Le campane hanno sempre
esercitato su di me un fascino particolare, carico di significati. Ho sempre
amato quei rintocchi che parlano una lingua universale e hanno la capacità di
chiamare a raccolta la gente nella gioia e nel dolore.
I primi ricordi significativi
che ho sono legati al periodo della mia infanzia, quando le campane erano
ancora una presenza familiare nel cuore della società rurale e contadina del
paese in cui vivevo. I rintocchi provenivano dalla chiesa di San Nicola di
Bari, non lontana dalla nostra casa, sul cui campanile in pietra svettavano – e
tutt’ora svettano - due enormi campane. Devo dire che, allora, ne ero completamente
affascinato. Ricordo ancora che quando la maestra delle scuole elementari ci
invitava a fare un disegno, sul mio quaderno le campane non mancavano mai. Mi
trasmettevano gioia. Ed ero felice di disegnarle. Le campane non diffondevano
solo un suono, ma erano una voce amica riconosciuta da tutti, che avvisava i
contadini nei campi che era l’ora di fermarsi un momento per consumare il pasto
all’ombra di una quercia, o che era giunta l’ora di tornare nelle proprie abitazioni
per il meritato riposo serale.
Le campane, simbolo
della cristianità, celebravano anche le tappe civili più importanti della vita
comunitaria, eventi lieti e luttuosi dalla nascita alla morte e sancivano lo scorrere del tempo. Suonavano “a
morto”, per annunciare la scomparsa di una persona del paese, e dal numero dei
rintocchi si poteva intuire se si trattava di un uomo o di una donna. Era un
suono lento e malinconico che faceva pensare alla precarietà dell’esistenza. Suonavano
“a martello” nei casi di pericolo, una sequenza di rintocchi rapidi e
insistenti che comunicavano emergenza. E
suonavano “a festa” nelle ricorrenze religiose: un suono a distesa, dal ritmo gioioso
e vivace, pieno e vibrante che invitava ai festeggiamenti. Ricordo che mio
nonno, ogni volta che sentiva le campane, si toglieva il cappello con deferenza
e si faceva il segno della croce. Un gesto di devozione, di ringraziamento. Era
una sorta di balsamo per la sua anima.
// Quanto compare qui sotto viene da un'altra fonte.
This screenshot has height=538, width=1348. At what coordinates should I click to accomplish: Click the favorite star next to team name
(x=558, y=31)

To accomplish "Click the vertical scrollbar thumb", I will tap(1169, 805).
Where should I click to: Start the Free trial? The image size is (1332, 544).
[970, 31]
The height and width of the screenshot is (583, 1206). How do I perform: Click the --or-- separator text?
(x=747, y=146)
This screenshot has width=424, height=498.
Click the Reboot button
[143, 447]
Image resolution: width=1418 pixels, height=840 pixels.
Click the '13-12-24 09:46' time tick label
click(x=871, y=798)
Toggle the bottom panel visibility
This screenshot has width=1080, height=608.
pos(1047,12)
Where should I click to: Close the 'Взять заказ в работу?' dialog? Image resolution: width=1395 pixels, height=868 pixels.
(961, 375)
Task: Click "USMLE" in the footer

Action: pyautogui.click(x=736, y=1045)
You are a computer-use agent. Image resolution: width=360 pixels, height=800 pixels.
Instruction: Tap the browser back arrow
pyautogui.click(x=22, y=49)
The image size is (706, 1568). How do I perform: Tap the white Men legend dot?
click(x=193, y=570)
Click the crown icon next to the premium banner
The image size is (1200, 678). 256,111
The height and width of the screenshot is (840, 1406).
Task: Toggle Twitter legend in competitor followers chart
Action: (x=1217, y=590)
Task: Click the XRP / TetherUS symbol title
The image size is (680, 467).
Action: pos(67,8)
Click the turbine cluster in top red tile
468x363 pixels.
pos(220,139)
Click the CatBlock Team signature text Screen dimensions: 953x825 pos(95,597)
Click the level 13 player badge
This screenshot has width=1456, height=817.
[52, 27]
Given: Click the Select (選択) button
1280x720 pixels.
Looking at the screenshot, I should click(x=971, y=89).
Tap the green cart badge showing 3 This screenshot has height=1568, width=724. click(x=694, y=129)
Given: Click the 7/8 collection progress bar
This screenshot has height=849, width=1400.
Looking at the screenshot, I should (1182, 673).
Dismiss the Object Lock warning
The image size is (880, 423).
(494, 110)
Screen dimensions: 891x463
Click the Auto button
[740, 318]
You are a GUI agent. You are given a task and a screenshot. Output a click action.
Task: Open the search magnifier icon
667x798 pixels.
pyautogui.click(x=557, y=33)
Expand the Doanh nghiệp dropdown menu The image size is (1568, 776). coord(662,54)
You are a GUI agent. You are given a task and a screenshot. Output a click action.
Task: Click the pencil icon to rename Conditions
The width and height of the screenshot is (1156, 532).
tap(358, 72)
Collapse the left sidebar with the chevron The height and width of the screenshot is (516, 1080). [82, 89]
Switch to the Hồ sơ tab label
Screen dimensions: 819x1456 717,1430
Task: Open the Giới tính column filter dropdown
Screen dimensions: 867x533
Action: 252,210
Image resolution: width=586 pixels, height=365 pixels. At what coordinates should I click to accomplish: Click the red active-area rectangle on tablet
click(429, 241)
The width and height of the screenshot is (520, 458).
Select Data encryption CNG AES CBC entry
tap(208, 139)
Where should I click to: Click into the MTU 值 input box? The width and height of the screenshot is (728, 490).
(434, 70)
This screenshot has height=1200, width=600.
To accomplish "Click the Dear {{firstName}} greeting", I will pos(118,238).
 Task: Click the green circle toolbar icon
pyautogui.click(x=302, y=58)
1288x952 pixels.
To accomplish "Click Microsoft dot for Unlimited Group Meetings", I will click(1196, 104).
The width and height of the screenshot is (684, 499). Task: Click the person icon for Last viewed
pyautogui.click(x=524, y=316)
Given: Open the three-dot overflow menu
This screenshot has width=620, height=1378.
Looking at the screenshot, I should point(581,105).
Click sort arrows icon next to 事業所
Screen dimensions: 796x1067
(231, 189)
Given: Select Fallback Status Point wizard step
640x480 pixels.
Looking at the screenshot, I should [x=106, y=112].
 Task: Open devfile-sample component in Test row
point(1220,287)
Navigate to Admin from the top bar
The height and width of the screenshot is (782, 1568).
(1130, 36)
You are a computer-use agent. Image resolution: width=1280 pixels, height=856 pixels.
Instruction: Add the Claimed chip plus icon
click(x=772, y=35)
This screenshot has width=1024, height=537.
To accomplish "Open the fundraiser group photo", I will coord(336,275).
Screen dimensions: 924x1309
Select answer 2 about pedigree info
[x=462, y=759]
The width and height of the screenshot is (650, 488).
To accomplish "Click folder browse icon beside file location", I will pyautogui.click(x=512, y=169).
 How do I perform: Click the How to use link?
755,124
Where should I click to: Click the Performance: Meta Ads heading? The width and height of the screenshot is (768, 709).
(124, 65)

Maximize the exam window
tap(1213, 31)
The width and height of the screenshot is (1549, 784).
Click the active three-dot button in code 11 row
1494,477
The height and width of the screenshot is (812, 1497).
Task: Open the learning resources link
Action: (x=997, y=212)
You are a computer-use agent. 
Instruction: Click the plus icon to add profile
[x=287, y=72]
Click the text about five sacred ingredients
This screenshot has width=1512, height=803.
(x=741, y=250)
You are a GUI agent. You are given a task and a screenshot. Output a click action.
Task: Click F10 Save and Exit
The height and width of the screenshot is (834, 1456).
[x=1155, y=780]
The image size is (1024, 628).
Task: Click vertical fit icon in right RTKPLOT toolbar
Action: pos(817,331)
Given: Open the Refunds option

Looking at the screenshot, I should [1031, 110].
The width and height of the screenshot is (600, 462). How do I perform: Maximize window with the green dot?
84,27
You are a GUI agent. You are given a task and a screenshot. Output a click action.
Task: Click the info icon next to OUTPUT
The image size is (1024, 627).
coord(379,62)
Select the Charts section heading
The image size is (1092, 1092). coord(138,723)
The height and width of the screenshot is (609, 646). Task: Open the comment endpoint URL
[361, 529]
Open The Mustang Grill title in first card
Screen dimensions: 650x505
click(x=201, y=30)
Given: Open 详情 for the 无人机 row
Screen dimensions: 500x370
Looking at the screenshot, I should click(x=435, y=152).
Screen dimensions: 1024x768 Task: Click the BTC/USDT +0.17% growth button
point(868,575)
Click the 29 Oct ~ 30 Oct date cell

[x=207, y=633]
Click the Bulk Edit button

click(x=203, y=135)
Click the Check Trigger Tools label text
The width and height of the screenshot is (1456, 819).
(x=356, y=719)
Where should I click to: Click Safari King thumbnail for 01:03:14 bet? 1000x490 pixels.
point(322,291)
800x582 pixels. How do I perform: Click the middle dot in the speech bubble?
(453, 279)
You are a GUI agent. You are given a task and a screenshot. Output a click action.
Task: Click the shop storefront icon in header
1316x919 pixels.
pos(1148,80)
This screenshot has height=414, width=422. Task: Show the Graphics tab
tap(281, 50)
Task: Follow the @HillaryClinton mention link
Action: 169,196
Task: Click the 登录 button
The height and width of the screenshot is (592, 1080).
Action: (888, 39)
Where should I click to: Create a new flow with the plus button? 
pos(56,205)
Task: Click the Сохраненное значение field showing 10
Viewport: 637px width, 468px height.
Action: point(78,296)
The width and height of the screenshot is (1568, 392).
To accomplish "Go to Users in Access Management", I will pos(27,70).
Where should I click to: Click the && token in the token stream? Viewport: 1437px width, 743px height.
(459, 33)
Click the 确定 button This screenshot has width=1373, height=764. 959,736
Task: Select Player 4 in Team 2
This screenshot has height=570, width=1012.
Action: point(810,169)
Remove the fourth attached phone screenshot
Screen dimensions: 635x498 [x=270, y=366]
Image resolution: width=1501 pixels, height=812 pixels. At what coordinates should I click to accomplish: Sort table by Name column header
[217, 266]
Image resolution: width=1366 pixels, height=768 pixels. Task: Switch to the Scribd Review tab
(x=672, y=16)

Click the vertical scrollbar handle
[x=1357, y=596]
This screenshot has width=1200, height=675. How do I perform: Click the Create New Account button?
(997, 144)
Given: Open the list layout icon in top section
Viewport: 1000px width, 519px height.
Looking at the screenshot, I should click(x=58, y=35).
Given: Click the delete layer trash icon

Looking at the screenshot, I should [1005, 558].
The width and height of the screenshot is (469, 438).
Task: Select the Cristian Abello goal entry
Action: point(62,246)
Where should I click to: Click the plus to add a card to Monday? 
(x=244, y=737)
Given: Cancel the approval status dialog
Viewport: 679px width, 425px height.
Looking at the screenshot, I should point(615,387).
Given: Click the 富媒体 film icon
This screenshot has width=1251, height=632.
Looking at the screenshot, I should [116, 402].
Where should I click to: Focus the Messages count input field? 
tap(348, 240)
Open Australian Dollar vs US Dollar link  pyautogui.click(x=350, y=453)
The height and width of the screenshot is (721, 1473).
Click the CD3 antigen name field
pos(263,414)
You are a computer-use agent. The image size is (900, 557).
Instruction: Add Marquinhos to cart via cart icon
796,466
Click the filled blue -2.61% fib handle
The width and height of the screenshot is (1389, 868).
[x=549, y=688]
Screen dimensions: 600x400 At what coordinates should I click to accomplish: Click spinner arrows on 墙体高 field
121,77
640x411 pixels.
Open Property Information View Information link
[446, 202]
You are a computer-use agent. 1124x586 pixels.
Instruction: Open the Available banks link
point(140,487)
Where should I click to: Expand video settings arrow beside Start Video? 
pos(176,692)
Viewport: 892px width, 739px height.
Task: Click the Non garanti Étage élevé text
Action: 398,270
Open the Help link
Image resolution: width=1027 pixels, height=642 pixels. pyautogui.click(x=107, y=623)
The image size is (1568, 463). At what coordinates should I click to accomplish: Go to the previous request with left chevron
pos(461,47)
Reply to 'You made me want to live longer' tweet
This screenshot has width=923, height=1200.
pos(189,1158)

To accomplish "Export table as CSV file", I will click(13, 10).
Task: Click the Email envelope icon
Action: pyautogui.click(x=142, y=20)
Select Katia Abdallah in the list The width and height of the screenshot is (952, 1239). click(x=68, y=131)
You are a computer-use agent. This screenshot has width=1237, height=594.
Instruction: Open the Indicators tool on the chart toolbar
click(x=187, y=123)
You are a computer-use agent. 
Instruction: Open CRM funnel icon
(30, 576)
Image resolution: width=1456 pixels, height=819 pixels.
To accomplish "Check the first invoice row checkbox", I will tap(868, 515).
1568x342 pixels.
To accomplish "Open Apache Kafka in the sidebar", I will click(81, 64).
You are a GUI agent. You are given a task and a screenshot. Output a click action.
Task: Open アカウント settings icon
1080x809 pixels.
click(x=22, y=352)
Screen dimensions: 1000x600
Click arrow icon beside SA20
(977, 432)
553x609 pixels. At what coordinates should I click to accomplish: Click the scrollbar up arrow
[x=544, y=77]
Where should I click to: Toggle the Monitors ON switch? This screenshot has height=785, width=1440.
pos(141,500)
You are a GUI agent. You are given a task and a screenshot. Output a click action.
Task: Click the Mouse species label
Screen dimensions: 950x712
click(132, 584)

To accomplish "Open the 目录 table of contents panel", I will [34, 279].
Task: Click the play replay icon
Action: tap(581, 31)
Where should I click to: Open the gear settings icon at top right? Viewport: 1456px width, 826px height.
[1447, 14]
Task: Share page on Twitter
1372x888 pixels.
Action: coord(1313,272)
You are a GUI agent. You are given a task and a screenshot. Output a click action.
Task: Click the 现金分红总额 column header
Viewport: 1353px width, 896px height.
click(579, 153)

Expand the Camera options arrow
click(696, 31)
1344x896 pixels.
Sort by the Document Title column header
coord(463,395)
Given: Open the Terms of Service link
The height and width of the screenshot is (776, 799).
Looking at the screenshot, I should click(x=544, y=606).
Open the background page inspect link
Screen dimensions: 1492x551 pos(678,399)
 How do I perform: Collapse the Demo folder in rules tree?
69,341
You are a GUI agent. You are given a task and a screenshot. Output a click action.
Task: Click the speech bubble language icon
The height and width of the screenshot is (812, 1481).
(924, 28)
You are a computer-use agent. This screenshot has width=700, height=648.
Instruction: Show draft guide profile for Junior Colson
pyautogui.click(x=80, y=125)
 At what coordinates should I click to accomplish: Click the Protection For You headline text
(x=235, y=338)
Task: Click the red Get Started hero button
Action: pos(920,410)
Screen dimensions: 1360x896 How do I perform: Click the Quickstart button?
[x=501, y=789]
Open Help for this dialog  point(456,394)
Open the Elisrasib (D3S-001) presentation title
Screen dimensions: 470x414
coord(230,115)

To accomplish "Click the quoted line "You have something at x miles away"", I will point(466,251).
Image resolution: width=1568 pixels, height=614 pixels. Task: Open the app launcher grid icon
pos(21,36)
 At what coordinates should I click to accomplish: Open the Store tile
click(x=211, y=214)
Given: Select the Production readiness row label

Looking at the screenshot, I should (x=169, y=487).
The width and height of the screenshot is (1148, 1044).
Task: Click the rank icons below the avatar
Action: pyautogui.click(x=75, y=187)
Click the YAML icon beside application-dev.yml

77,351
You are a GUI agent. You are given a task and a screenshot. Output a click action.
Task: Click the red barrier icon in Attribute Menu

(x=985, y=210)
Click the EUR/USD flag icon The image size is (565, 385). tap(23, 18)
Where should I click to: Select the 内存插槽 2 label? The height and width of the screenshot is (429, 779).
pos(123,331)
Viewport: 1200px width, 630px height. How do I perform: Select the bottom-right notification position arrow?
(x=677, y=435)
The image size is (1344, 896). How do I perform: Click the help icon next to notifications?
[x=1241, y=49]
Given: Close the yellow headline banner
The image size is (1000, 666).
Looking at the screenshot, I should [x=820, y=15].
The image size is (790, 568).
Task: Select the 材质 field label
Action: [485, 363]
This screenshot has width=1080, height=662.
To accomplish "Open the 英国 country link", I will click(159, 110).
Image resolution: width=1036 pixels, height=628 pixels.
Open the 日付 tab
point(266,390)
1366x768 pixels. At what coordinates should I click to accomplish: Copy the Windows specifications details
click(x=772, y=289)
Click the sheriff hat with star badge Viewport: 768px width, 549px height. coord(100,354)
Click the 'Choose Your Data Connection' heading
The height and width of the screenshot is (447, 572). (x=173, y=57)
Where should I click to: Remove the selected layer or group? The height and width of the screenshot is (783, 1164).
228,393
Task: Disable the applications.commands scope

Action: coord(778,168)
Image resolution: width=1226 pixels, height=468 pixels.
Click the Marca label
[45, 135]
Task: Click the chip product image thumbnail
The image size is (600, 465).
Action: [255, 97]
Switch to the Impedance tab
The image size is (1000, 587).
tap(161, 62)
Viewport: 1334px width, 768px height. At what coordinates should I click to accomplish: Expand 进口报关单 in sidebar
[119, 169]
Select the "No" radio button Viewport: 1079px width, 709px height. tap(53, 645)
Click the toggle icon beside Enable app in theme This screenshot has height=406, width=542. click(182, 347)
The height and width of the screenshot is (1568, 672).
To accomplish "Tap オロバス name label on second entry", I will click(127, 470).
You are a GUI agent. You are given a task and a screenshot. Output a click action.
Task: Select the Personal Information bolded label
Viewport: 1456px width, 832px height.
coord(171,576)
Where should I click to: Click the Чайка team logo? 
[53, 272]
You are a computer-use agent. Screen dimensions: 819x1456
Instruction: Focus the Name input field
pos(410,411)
Un modo per fermarsi un istante a
riflettere con serenità.
Oggi nessuno fa più caso
al suono di una campana, sempreché si possa ancora sentire nel frastuono delle
città in cui viviamo. Alle nuove generazioni è del tutto estraneo quel fascino
mistico che poteva suscitava un tempo. Il rumore, l’insensibilità, l’indifferenza,
le mille distrazioni che abbiamo intorno, le variate condizioni di vita non più
legate ai cicli naturali, hanno ridotto quei rintocchi a suoni privi di
significato, facendo perdere alle campane quella funzione religiosa, sociale e
culturale che aveva nel passato.
Ma la cosa che più mi
rattrista è che in molti paesi le campane - con le loro storie secolari -
stanno scomparendo, o meglio non vengono più suonate perché mancano i
campanari, sostituite da registrazioni e sistemi automatizzati che simulano i rintocchi
tradizionali. “Ma che fine ha fatto oggi questo oggetto così amato e
popolare? – si chiede Enzo Bianchi – Povere campane: da linguaggio
comune, da strumento di comunicazione eccezionale, da “difensori civici”,
quando non sono scomparse del tutto o ridotte al silenzio, vengono trascinate
sul banco degli imputati per inquinamento acustico”.